November 17, Ordinary 33C (Luke 21:5-19)
Jesus’ hearers are well-acquainted with calamity and crisis.
Since he was very young, my son has been fascinated by all things related to construction. For a while, I thought it might be just a phase, possibly induced by the relentless parade of dump trucks and diggers on pajamas, T-shirts, shoes, sheets, backpacks, and virtually every other product labeled “boys.” But his interest has stuck. As we travel our daily routes, he plays a never-ending game of I Spy with himself, scanning the scene for cranes, caution tape, and traffic barrels—and searching for those unmistakable orange and black road signs. He is not yet a reader, but he has come to recognize certain signs. “That says ‘Bump,’” he declares confidently. “Look, there’s ‘Road Work Ahead.’” When he sees an unfamiliar sign, he shouts urgently, worried that we’ll pass it by before I can read it: “Mom, what’s that sign? Hurry, hurry!”
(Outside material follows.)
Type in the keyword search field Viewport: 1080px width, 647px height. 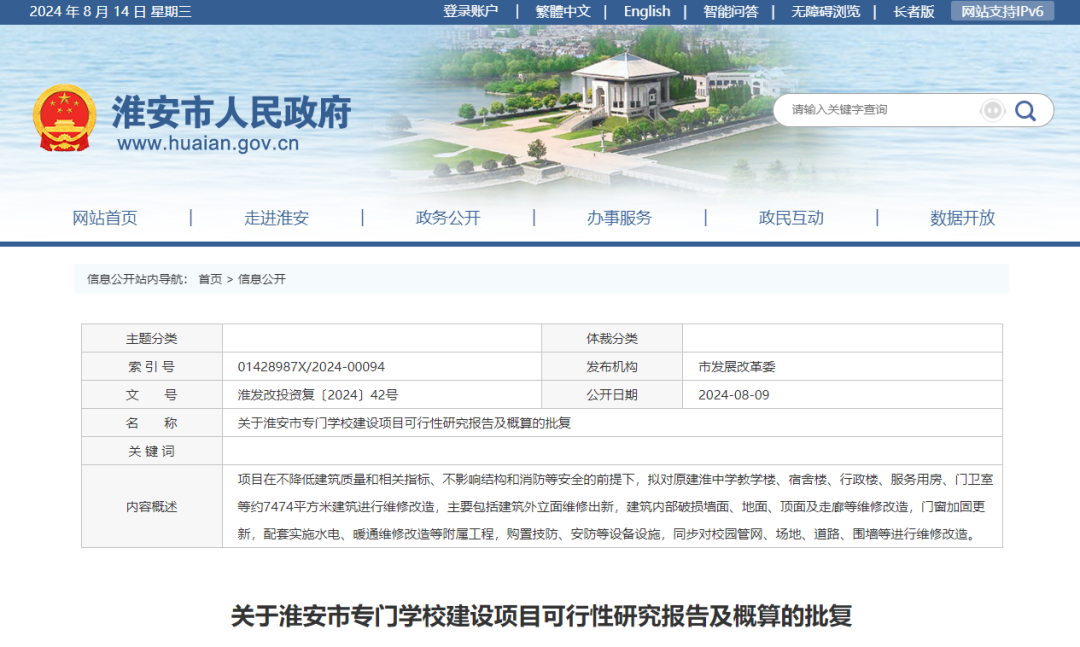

When Jesus stands in the temple in Jerusalem and declares that it will one day be reduced to scattered stones, those who hear him are immediately alarmed—but they don’t seem surprised. Jesus’ hearers are well acquainted with calamity and crisis. They can readily imagine sudden disaster, can imagine even the destruction of the temple—the place of God’s presence at the center of the people and the nation. So they don’t waste time wringing their hands or wondering why or how such devastation might come. They just want to know when it will be coming. What are the signs?
Luke was likely written late in the first century, after the siege and destruction of Jerusalem in 70 CE. So the earliest readers of this text had likely seen the devastation Jesus envisions in “the days to come.” Like Jesus’ hearers in the story, Luke’s readers could easily imagine disaster knocking on the door.